When determining the reasonableness of an award of attorney’s fees, the following factors should be considered: (1) the time and labor involved; (2) the nature and complexities of the case; (3) the value of the interest involved; (4) the extent of the responsibilities assumed by the attorney; and (5) the benefits resulting to the client from the attorney’s services. Edwin M. Jones Oil Co. v. Pend Oreille Oil & Gas Co., 794 S.W.2d at 449; A.H. Belo Corp. v. Southern Methodist Univ., 734 S.W.2d at 724. In the present case, the Bank’s attorney, Mr. Reavis, stated in his affidavit in support of the Bank’s motion for summary judgment that
because the transactions described in the Plaintiffs pleadings occurred many years ago, in order to defend the action, counsel was required to spend considerable time with a bank officer to review the history of the multiple accounts; was required to confer with counsel for other defendants and the bank customer; was reasonably required to conduct research and review of many records, documents, checks and the like.
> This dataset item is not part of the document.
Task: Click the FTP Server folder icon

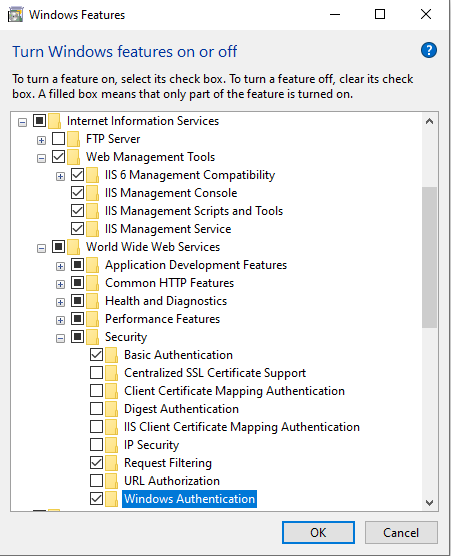Action: click(73, 139)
Taking into consideration, among other things, the amount in controversy, the court and county in which this case pending [sic], the untimeliness of Plaintiffs action, the multiplicity of parties, the nature of the case, the pleadings on file herein and the discovery and research necessary on behalf of Defendant, through November 1, 1991, I am of the opinion that a reasonable and necessary attorneys’ fees for legal work performed on behalf of the First National Bank in this case is $12,756.36, which is based upon thé usual, ordinary and customary attorneys’ fees in a cause of this nature. In addition to the attorneys’ fees, expenses in the amount of $791.02 reasonable expenses have been incurred in representation of the First National Bank through November 1, 1991.1
We agree with the general tenor of Mr. Reavis’ affidavit. It is apparent to us that the case was complex and involved a substantial amount of time and labor. The benefits resulting to the Bank from Mr. Reavis’ services were great. No affidavit controverting the affidavit of Mr. Reavis was filed. The Bank has made a showing that the court’s failure to make some award of attorney’s fees was not equitable nor just.
The court abused its discretion in failing to make an award of attorney’s fees to the Bank under section 114.064 of the Texas Trust Code. The Bank’s points of error one and two are sustained.
Accordingly, that portion of the trial court’s judgment decreeing that Lyco take nothing by its action against the Bank is affirmed. That portion of the judgment denying the Bank an award of attorney’s fees is severed and reversed, and the Bank’s cause of action for attorney’s fees is remanded to the trial court for a determination of reasonable attorney’s fees to be recovered by the Bank.
. We note that Lyco's third amended original petition, by means of which it dropped its cause of action under the Texas Trust Code, was not filed until January 15, 1992.